Oferecer recompensas para atos que deveriam fazer parte da nossa obrigação moral soa ofensivo
Suponhamos que um hospital de Porto Alegre veja seus estoques de sangue minguarem pouco a pouco. Os pedidos de doação através da imprensa não surtem efeito e a situação parece insolúvel. Até que um gestor qualquer dá a idéia: “por que não oferecemos uma recompensa em dinheiro para as pessoas doarem sangue?”.
Brilhante idéia? Estoques cheios em pouco tempo? Não!
Ao menos é o que afirma Samuel Bowles na edição de março da Harvard Business Review. Segundo o autor, oferecer recompensas para atos que deveriam fazer parte da nossa obrigação moral soa ofensivo – e pode trazer efeitos contrários àqueles esperados.

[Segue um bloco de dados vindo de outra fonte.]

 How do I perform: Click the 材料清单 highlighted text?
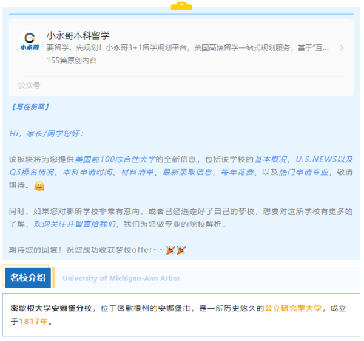click(x=138, y=173)
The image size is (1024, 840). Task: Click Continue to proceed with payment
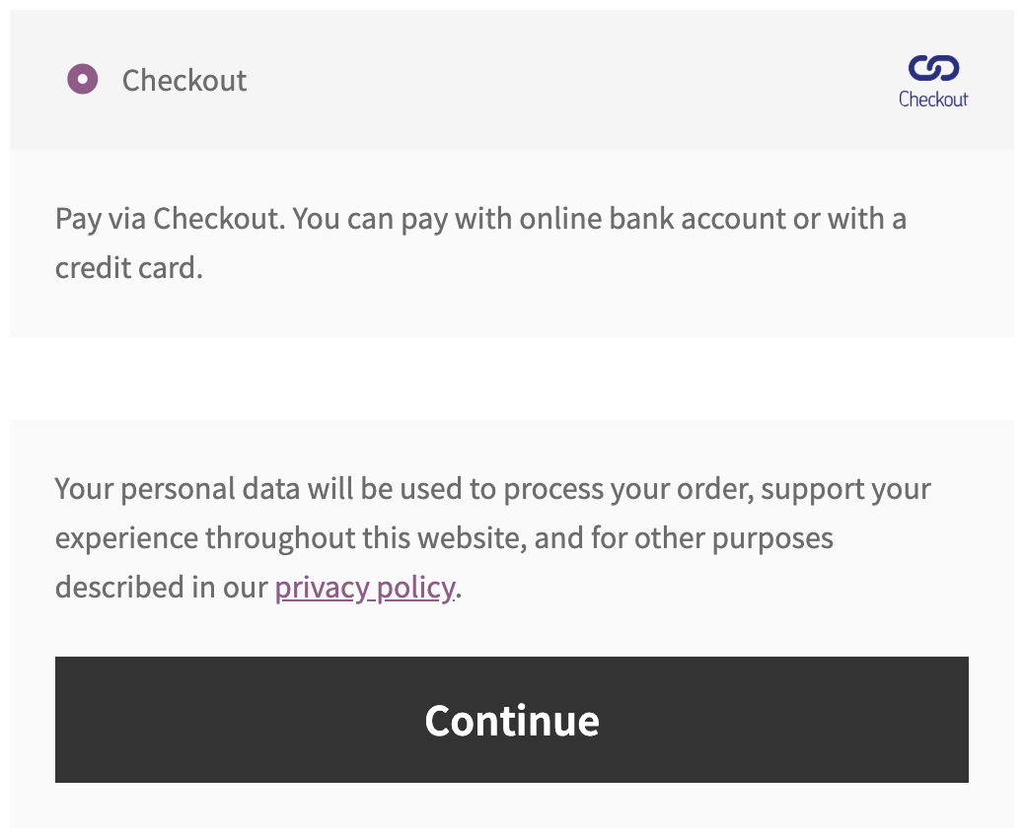pos(512,720)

Ser altruísta ou cumprir regras não é fruto apenas de uma moral internalizada; é, também, um recurso do qual dispomos para “ficarmos bem na foto” com os outros e com nossa consciência. Todo mundo gosta de ser visto como ético e generoso, e nunca como mercenário e interesseiro. Por isso, incentivos materiais não estimulam a solidariedade ou o cumprimento de regras; devem ser usados, apenas, como pena potencial para sua não observação.
Uma saída para o hipotético hospital com os estoques em baixa? Associar a doação de sangue à transferência de uma determinada quantia, por parte do hospital, para uma instituição filantrópica. Dois apelos num só: ao doar sangue, está-se fazendo um bem aos doentes e à entidade beneficente. Gesto mais enobrecedor, não existe.
E melhor ainda: o sangue pode ser do doador, mas o dinheiro é do hospital.